5

This question is from an interview:

Find kth largest element in the union of 2 max heaps given that this kth element appears in both heaps in O(k log n).

This is the algorithm that I come up with:

While k is not zero
 if(root of max-heap #1 > root of max-heap #2)
 {
    extract-max(heap #1)
 }
 else if(root of max-heap #1 < root of max-heap #2)
 {
    extract-max(heap #2)
 }
 else //case of duplicates
 {
    extract-max(heap #1)
    extract-max(heap #2)
 }
 k--

So when k = 0, the extract-max function will extract the kth largest.

I think that this algorithm will run in O(k log n) time since the extract-max operation will run in O(log n) and I perform it k times.

Is this the right approach? It seems that I have not used the given info "this kth element appears in both heaps"? Is there a better approach utilizing this info?

Bernhard Barker
  • 54,589
  • 14
  • 104
  • 138
LKT
  • 311
  • 1
  • 7
  • 17
  • 6
    Your approach and analysis seems fine to me – amit May 31 '14 at 22:30
  • 2
    Does *anyone* understand the point of "given that this kth element appears in both heaps"? – ooga May 31 '14 at 22:43
  • 2
    It could just be a way to simplify the problem slightly. Once you've popped off `k-1` elements, there's no need to examine the heads of both heaps. – Sneftel May 31 '14 at 22:44
  • I think your code is *almost* right. You probably don't want to take both elements in the case of duplicates. Make the first test `>=`, and get rid of the dangling `else`. Otherwise you have inconsistent behavior. If one heap has duplicate items, they're extracted one at a time. But if there are duplicate items across heaps, they're extracted in a single operation. That will lead to problems. Other than that, your approach is sound. Although I don't understand what "this kth element appears in both heaps" means. – Jim Mischel Jun 01 '14 at 04:13
  • Thanks guys for the comments. Yes, I quite don't get the extra info given in this problem too, that's why I posted the question. I think we might utilize it for a better approach than mine. @JimMischel: Let's say if there are a duplicate across two heaps. heap #1 hast root 6 and heap #2 has root 6. k = 2 (find second largest). If I just extract-max from heap #1, now heap #1 has root 5 (for example) and heap #2 still has root 6 and k = 1. Next extract-max will extract 6 as my second largest since k = 0 now although 5 should be the second largest in this situation. – LKT Jun 01 '14 at 06:50
  • Also I found a bug in my code and does not know how to fix. Let's say heap #1 has root 6, and another 6 duplicate in it. Heap #2 has root 6. k=2 (find second largest). According to my original code, I will extract-max both 6 in heap #1 and heap #2. After that, heap #1 will have root 6 and heap #2 will have let's say root 5 and now k = 1. Next I will extract-max heap #1 and k = 0 now and the code reports that my second largest is 6, but it should be 5 in this case. Does anybody know to fix it? I think we might need to use the additional given info that I have not used. Thanks! – LKT Jun 01 '14 at 06:55
  • @LKT This 'bug' can be easily solved with popping elements from the heap while the root is identical to the old root, every time you delete elements from a heap. – amit Jun 01 '14 at 07:45
  • @JimMischel The extraction of 2 elements, one from each heap is done because the question asks for k'th largest element in the **union** of heaps, usually the terminology for union means take at most one copy of each element.

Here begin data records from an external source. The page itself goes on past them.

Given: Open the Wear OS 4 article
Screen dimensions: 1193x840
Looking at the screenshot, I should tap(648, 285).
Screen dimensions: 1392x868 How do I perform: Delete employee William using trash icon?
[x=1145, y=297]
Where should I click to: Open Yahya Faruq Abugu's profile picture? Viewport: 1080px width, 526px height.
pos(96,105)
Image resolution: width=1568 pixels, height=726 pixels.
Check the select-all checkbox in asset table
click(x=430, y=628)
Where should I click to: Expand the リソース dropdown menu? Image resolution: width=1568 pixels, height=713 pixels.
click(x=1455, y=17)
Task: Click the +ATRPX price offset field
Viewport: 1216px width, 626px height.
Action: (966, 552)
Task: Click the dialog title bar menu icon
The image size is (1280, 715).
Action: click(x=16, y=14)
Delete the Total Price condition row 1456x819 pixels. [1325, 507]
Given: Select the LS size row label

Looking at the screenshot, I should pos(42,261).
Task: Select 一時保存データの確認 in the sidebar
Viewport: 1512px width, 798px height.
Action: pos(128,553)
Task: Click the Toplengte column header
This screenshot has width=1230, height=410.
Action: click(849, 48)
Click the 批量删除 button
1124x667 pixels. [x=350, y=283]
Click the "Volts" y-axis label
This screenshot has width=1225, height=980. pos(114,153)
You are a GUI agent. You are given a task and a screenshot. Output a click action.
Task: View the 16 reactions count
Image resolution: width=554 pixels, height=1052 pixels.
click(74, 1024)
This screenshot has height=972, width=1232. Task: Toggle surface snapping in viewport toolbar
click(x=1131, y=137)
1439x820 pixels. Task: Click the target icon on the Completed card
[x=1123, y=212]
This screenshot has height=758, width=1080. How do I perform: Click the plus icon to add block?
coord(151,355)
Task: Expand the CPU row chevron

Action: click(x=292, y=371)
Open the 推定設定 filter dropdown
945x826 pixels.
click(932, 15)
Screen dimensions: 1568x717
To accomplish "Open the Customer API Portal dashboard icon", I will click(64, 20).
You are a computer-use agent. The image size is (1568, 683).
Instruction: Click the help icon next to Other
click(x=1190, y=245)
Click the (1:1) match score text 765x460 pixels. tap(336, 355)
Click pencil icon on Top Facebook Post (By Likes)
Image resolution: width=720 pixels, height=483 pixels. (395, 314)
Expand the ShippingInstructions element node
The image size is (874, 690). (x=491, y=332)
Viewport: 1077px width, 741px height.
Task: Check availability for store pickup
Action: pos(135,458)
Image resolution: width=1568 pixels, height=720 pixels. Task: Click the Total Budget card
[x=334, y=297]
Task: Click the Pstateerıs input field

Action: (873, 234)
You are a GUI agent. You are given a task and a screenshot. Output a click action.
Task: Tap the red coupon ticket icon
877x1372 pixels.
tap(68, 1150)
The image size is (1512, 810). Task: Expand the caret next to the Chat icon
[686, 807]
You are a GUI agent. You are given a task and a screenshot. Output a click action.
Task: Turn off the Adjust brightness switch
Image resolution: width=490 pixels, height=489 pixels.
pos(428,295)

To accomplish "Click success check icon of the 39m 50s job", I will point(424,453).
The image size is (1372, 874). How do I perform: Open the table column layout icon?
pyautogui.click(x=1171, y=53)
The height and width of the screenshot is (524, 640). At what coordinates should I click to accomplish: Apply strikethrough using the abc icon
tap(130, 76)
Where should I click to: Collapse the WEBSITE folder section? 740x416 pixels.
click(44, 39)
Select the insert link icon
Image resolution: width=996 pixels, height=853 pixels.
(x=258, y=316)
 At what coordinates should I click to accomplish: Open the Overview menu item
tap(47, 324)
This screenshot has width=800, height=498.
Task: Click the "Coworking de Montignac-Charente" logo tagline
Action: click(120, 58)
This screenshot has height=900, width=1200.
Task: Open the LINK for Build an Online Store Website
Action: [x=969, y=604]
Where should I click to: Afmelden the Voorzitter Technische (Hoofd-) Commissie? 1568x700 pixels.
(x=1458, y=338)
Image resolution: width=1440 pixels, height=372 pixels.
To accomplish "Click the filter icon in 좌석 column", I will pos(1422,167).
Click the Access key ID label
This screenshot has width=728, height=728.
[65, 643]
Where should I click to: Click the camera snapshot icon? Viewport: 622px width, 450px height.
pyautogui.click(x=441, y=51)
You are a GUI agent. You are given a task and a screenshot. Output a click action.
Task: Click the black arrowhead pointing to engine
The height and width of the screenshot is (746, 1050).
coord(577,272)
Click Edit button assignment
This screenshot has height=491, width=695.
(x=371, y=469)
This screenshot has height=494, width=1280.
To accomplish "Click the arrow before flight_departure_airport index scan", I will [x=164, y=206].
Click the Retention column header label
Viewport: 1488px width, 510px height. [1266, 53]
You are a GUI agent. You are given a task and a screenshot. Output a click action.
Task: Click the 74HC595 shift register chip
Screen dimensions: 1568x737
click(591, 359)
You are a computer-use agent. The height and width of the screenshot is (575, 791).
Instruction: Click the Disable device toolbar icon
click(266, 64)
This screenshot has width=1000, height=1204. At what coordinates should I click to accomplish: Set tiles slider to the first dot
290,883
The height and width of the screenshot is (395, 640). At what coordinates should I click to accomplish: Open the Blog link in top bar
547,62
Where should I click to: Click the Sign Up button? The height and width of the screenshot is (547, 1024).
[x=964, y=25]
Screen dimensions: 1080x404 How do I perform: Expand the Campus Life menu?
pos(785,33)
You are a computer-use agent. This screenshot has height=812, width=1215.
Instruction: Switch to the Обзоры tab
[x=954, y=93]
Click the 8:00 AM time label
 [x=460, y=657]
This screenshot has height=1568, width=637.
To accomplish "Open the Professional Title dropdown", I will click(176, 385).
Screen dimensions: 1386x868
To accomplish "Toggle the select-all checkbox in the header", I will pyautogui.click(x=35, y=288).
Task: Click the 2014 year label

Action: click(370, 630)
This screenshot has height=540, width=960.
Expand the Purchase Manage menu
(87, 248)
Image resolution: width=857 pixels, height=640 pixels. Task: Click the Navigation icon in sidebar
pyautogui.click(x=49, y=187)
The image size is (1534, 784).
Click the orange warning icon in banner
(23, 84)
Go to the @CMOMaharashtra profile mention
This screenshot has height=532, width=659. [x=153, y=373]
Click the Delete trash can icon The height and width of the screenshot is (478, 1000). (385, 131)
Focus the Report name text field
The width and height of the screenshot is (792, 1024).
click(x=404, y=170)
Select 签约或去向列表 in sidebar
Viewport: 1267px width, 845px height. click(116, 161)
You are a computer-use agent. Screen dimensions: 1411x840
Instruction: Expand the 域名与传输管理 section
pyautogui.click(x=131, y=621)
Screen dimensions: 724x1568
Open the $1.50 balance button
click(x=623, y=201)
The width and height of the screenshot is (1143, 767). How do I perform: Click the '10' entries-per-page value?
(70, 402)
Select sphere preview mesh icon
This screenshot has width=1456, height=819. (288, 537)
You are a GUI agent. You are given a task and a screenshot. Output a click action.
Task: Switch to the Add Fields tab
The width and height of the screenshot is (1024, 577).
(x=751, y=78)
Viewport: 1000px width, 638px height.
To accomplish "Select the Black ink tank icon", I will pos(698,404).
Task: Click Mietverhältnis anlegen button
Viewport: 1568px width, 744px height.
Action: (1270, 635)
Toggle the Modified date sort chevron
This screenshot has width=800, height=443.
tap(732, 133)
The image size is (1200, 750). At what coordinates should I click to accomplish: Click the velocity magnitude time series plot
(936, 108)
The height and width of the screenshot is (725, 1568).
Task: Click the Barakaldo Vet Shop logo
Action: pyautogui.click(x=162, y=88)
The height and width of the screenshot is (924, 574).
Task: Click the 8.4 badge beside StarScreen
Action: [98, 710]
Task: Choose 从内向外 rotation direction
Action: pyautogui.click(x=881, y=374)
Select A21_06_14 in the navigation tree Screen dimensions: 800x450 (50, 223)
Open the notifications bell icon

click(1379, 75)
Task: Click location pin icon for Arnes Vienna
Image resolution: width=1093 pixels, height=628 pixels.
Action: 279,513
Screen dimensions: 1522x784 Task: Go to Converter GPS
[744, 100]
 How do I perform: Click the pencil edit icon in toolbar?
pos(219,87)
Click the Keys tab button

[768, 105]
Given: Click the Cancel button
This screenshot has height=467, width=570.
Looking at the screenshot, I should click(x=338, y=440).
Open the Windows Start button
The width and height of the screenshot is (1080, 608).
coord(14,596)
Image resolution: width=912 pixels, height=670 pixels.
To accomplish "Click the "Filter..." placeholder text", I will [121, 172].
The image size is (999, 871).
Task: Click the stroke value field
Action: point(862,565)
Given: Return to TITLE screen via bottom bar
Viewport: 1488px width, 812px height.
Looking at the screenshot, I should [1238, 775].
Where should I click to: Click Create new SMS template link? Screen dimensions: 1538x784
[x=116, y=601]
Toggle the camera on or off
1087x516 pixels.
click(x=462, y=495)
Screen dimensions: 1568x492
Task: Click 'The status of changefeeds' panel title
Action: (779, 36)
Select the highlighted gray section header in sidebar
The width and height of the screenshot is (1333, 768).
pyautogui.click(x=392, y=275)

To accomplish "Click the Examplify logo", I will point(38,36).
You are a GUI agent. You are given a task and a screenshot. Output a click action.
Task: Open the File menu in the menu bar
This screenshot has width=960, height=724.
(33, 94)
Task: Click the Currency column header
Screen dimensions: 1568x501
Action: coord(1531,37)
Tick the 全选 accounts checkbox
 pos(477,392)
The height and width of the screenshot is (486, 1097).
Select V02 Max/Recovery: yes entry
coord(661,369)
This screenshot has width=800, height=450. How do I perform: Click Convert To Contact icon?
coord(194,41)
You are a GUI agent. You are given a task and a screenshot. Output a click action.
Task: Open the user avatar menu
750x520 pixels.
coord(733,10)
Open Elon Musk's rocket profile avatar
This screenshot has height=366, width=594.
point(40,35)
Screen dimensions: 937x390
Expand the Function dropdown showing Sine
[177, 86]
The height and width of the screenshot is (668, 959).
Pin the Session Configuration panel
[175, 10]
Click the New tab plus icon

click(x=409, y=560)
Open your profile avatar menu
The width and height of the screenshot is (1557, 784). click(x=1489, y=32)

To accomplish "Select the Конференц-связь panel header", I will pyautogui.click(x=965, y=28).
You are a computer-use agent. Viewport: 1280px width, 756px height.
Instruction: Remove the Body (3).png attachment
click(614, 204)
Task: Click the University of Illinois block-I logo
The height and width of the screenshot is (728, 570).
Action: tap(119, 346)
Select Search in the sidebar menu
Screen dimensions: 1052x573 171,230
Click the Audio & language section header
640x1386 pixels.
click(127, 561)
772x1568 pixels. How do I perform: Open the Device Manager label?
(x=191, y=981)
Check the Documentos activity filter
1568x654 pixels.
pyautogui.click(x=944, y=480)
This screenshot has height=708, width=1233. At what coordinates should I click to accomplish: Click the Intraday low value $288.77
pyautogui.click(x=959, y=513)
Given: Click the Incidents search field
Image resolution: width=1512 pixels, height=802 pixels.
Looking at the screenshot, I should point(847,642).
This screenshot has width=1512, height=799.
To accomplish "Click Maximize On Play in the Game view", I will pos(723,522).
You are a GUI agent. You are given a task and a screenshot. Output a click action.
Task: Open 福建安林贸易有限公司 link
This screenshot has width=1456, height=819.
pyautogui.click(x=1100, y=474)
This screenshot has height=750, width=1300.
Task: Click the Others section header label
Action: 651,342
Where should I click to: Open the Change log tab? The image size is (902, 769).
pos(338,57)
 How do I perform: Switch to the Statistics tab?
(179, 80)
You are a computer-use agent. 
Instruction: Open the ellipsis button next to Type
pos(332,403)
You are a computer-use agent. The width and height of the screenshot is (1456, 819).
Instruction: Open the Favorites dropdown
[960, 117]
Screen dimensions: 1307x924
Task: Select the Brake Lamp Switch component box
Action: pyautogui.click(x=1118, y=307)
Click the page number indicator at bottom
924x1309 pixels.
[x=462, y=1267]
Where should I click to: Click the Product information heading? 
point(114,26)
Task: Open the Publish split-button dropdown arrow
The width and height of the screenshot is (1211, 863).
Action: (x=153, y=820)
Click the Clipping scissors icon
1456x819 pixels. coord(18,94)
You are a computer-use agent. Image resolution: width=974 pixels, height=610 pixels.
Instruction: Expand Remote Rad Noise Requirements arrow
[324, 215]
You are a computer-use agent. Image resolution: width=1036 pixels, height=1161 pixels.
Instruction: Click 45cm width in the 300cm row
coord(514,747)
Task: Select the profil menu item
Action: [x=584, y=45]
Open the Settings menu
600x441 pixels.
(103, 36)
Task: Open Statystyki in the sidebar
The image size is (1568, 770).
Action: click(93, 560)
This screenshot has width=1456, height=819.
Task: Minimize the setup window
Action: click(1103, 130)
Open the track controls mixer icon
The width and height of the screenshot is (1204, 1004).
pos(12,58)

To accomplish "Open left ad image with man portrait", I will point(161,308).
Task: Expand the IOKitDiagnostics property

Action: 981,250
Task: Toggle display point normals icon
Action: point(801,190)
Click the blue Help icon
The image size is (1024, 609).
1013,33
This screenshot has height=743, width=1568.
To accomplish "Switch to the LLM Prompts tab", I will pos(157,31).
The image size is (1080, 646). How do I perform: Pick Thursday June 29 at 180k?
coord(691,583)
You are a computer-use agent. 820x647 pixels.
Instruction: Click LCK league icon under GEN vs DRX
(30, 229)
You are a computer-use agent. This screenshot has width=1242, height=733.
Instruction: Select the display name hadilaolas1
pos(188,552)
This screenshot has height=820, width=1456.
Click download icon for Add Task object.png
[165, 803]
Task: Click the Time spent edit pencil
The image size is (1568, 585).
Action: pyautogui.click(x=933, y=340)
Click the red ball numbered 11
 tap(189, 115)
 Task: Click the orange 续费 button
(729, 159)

But since it is an interview question - asking for clarification from the interviewer can be a good idea, and will show him you have good understanding of the different possibilities. – amit Jun 01 '14 at 07:46
  • Also note: More efficient (asymptotically, not practically) solution would be to [find k'th biggest element in each heap in O(klogk)](http://stackoverflow.com/q/11209556/572670), create two arrays of size `k`, merge them to array of size `2k` in `O(k)` and find `k`th biggest element in a sorted array. – amit Jun 01 '14 at 07:52
  • @amit Could you expand on your comment, please? I failed to understand both your comment and the linked `O(k*log(k))` solution. Thanks! – Ali Jun 01 '14 at 10:41
  • @Ali You can use a heap of size O(k) to find the k largest elements in a max-heap of arbitrary size in O(k log k). In fact [it can even be done in O(k)](http://stackoverflow.com/questions/22574580/algorithm-for-finding-the-largest-k-numbers-in-a-max-heap-of-size-n-in-ok-time), which is somewhat surprising. You do that for both heaps. Now you have 2k unsorted elements and want to find the k-th largest among those. You can do the latter step by sorting in O(2k log (2k)) = O(k log k) and then retrieving the k-th element... – Niklas B. Jun 01 '14 at 11:38
  • ... You can also use the [median of medians selection algoirithm](http://en.wikipedia.org/wiki/Median_of_medians) to get the k-th element in O(k). So in total (@amit) it is in fact possible to solve the problem in O(k), but the heap selection due to Frederickson likely has galactic constant factors that make the algorithm totally impractical. – Niklas B. Jun 01 '14 at 11:38
  • @amit Yes, I can see that it solves the problem, but it will break the constraint O (k log n). For instance, an easy example to examine is heap #1 and heap #2 each has 5 nodes (4 of them are 7, 1 is 6 with 7 is being root of course since it's a max heap) - find the second largest (in this case it should return 6). By running my algorithm and your bug fix, I think the returned result is correct, but the big O is no longer k log n since we run the extract-max operation more than 2 times. – LKT Jun 02 '14 at 07:49
  • @LKT Handling with duplicates is impossible other way, assume a heap with `2n` values, `n` of them are '1', and all the others are greater than 1. How can you find the 2nd largest element, which is not 1 efficiently? You cannot. The 2nd largest element can be in any leaf node - it is undefined which one, and all non-leaf nodes are 1. Finding this value requires traversing all the leaves of the heap, which will be `O(n)`. – amit Jun 02 '14 at 12:29
  • @amit yup, that's what I thought also. The worst case is O (n log n). But I'm just wondering if we can utilize the info "given kth element appears in both heaps" to do something better? Maybe not...i guess :) – LKT Jun 02 '14 at 18:14

3 Answers3

1

The algorithm you’re describing here is very reasonable and probably extremely fast in practice. I wanted to add that, surprisingly, it’s possible to do this in time O(k) with no dependence on n at all.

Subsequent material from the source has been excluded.